Top of Listed records

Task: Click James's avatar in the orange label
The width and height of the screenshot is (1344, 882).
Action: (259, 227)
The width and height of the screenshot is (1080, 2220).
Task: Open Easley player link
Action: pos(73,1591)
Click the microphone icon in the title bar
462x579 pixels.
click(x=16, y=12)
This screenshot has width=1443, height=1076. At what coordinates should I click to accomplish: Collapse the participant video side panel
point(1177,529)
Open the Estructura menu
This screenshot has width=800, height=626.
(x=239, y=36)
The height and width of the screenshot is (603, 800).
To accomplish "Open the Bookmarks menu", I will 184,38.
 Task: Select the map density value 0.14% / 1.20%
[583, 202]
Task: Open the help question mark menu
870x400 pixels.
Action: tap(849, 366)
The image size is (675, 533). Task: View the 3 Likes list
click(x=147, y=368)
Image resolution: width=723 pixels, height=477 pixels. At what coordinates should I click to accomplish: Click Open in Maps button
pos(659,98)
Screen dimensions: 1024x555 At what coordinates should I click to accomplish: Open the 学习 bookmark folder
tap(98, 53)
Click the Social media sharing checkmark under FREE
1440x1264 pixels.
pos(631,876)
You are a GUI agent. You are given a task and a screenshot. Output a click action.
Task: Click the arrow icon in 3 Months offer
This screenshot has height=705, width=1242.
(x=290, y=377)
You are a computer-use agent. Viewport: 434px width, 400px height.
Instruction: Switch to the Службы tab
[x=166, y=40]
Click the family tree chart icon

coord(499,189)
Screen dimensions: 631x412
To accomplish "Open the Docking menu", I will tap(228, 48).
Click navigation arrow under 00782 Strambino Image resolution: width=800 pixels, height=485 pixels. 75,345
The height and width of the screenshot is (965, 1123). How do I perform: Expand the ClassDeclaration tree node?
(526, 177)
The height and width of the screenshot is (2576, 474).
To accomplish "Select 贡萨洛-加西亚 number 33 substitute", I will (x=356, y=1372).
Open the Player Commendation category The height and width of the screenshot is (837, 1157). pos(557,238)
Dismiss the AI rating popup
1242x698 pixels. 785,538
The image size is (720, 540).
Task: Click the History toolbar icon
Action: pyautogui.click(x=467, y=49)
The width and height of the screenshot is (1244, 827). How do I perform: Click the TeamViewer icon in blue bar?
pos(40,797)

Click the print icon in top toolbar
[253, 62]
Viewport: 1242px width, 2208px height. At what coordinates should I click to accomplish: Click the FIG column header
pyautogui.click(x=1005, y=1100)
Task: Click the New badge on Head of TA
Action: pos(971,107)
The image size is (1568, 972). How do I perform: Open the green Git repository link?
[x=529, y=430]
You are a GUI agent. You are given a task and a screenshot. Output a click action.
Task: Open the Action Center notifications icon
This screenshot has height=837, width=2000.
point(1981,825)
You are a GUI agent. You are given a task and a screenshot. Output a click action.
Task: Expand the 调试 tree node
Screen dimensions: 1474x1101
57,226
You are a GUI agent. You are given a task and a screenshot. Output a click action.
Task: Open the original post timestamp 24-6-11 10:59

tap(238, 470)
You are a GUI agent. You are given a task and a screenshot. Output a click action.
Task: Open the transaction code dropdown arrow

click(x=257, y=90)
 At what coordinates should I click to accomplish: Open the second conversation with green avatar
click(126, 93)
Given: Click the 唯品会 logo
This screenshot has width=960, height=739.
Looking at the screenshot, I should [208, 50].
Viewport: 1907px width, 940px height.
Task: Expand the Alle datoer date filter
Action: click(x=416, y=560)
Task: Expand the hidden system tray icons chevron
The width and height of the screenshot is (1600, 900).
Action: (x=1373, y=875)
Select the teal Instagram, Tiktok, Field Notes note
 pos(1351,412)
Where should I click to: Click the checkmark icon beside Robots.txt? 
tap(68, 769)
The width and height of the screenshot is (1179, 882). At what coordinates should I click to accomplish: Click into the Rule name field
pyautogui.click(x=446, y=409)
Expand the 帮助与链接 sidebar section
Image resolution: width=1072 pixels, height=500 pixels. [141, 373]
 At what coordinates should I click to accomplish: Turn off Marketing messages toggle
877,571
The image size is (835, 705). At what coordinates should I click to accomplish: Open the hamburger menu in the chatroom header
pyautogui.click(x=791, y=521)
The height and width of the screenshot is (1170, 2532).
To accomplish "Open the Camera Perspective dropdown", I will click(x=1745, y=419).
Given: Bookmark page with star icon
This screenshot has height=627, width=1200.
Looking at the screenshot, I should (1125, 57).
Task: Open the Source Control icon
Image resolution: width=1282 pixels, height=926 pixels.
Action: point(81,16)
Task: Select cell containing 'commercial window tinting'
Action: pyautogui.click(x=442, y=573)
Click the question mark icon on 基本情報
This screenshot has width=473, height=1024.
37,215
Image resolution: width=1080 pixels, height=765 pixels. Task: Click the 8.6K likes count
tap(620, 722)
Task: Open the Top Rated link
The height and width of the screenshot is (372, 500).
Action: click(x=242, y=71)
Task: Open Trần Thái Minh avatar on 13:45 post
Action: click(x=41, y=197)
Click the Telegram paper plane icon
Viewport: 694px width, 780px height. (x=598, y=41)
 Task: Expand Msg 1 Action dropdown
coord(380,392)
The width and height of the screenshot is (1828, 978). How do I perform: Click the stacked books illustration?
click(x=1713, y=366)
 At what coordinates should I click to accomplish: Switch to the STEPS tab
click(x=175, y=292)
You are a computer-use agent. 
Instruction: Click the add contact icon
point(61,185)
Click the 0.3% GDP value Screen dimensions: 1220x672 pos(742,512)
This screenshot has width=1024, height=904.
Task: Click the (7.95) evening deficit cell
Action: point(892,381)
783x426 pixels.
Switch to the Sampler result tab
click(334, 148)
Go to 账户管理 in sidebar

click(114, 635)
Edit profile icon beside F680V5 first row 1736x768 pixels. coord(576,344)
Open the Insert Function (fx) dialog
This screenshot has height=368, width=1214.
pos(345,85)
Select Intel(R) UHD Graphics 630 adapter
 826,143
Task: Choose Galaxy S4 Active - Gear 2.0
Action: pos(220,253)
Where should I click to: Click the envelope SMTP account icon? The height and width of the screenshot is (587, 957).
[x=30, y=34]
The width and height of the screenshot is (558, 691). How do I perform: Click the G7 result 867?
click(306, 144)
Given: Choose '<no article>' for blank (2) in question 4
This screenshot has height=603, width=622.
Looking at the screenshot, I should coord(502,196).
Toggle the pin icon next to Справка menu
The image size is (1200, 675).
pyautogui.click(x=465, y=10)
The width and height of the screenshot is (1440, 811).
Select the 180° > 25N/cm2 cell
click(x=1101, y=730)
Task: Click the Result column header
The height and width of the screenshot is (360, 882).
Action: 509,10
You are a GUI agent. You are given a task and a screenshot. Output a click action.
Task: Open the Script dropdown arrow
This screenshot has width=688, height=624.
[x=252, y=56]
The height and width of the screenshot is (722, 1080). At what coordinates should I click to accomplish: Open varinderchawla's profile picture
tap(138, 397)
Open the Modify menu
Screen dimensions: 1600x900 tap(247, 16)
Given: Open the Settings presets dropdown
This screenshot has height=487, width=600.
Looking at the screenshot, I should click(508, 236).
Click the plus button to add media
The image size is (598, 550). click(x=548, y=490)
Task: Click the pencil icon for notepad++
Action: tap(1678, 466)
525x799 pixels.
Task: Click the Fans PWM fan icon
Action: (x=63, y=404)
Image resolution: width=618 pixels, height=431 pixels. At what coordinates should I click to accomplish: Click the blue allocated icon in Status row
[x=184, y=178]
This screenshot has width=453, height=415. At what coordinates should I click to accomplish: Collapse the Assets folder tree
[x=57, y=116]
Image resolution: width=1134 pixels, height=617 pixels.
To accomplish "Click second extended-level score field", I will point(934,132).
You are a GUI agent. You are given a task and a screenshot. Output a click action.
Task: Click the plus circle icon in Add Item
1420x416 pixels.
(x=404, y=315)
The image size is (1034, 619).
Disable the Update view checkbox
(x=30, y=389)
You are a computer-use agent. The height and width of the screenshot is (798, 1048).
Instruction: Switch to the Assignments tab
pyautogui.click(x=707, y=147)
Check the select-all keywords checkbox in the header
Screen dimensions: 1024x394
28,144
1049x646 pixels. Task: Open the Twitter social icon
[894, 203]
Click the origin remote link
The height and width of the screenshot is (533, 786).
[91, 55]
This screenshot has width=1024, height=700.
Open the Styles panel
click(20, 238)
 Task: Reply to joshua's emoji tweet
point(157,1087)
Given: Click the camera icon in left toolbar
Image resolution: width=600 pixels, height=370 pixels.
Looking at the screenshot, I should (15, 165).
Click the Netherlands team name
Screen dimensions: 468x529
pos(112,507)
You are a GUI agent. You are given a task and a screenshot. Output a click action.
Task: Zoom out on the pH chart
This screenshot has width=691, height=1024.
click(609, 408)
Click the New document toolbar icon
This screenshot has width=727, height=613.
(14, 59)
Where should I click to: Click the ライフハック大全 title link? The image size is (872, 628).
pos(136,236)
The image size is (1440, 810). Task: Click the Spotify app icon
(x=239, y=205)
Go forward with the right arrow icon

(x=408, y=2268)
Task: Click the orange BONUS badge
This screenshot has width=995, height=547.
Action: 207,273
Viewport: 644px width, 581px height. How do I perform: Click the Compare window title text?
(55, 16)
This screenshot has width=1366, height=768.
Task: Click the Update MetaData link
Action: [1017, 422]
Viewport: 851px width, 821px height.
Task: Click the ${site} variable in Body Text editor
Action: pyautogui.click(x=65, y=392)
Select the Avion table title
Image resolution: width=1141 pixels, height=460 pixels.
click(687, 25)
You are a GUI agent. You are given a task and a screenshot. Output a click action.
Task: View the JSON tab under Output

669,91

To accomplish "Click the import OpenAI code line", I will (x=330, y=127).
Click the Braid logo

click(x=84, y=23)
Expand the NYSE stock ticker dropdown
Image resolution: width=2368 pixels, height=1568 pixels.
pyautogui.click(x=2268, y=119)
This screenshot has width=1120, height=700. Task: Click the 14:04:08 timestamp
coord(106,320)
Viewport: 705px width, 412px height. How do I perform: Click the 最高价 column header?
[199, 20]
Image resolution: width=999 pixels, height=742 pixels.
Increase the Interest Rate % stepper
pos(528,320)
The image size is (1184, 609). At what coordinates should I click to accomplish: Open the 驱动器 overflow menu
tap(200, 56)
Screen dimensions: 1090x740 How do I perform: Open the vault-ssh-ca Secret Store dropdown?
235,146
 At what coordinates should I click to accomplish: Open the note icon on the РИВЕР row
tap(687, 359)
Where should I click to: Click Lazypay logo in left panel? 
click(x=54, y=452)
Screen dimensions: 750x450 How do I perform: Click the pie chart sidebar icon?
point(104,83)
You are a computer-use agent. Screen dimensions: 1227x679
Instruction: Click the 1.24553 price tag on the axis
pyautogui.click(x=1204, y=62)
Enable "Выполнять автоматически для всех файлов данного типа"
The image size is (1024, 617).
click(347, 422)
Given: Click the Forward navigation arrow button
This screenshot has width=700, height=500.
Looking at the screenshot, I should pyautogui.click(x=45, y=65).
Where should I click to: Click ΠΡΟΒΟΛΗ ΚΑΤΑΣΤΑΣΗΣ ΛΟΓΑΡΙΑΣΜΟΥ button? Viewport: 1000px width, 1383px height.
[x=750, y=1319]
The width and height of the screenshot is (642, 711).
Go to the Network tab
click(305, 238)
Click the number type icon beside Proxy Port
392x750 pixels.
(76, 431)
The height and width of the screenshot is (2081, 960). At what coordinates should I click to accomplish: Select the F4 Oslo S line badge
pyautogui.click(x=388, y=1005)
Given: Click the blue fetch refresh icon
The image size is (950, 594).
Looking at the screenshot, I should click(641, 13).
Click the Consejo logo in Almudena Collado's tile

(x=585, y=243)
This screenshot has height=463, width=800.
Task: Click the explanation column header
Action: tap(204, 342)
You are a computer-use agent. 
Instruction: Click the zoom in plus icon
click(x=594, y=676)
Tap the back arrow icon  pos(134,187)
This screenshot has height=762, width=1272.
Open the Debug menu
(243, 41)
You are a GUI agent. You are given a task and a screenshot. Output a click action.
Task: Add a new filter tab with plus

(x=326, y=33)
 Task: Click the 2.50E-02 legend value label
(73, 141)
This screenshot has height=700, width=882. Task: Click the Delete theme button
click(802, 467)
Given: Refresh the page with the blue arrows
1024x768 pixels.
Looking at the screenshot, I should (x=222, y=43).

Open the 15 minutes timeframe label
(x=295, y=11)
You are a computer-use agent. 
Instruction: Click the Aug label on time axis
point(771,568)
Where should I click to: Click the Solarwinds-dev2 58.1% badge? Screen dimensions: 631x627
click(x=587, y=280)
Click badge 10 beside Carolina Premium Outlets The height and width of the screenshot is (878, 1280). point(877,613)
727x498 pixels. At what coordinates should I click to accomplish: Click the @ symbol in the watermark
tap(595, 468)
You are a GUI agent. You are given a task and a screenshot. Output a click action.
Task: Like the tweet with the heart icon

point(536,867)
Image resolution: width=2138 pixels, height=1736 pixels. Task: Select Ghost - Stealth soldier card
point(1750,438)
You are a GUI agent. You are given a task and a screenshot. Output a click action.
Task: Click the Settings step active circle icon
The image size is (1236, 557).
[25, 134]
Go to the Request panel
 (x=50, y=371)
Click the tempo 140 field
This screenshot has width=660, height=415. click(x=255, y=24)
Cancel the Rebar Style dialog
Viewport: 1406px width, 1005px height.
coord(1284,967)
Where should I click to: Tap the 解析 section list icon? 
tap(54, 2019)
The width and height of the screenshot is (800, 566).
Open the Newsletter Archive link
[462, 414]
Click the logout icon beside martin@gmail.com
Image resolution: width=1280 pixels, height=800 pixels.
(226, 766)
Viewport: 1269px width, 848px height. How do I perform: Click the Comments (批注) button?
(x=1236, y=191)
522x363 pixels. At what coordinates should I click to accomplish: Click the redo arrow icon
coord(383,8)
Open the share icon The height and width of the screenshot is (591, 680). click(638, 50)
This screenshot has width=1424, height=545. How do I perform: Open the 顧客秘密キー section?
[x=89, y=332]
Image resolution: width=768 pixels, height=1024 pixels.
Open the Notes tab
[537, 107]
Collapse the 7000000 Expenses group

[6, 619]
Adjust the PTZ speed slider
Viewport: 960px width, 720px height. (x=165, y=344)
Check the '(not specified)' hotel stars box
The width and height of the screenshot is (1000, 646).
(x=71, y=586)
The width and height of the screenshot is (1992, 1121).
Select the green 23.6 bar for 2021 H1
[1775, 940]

Bottom of Listed records

**Task requirements**
The response should hold exactly the lines starting at the line with "This screenshot has height=487, width=600." and ending at the line with "Task: Zoom out on the pH chart", and no other line of the material above.

**Finished exercise**
This screenshot has height=487, width=600.
Looking at the screenshot, I should click(508, 236).
Click the plus button to add media
The image size is (598, 550). click(x=548, y=490)
Task: Click the pencil icon for notepad++
Action: tap(1678, 466)
525x799 pixels.
Task: Click the Fans PWM fan icon
Action: (x=63, y=404)
Image resolution: width=618 pixels, height=431 pixels. At what coordinates should I click to accomplish: Click the blue allocated icon in Status row
[x=184, y=178]
This screenshot has width=453, height=415. At what coordinates should I click to accomplish: Collapse the Assets folder tree
[x=57, y=116]
Image resolution: width=1134 pixels, height=617 pixels.
To accomplish "Click second extended-level score field", I will point(934,132).
You are a GUI agent. You are given a task and a screenshot. Output a click action.
Task: Click the plus circle icon in Add Item
1420x416 pixels.
(x=404, y=315)
The image size is (1034, 619).
Disable the Update view checkbox
(x=30, y=389)
You are a computer-use agent. The height and width of the screenshot is (798, 1048).
Instruction: Switch to the Assignments tab
pyautogui.click(x=707, y=147)
Check the select-all keywords checkbox in the header
Screen dimensions: 1024x394
28,144
1049x646 pixels. Task: Open the Twitter social icon
[894, 203]
Click the origin remote link
The height and width of the screenshot is (533, 786).
[91, 55]
This screenshot has width=1024, height=700.
Open the Styles panel
click(20, 238)
 Task: Reply to joshua's emoji tweet
point(157,1087)
Given: Click the camera icon in left toolbar
Image resolution: width=600 pixels, height=370 pixels.
Looking at the screenshot, I should (15, 165).
Click the Netherlands team name
Screen dimensions: 468x529
pos(112,507)
You are a GUI agent. You are given a task and a screenshot. Output a click action.
Task: Zoom out on the pH chart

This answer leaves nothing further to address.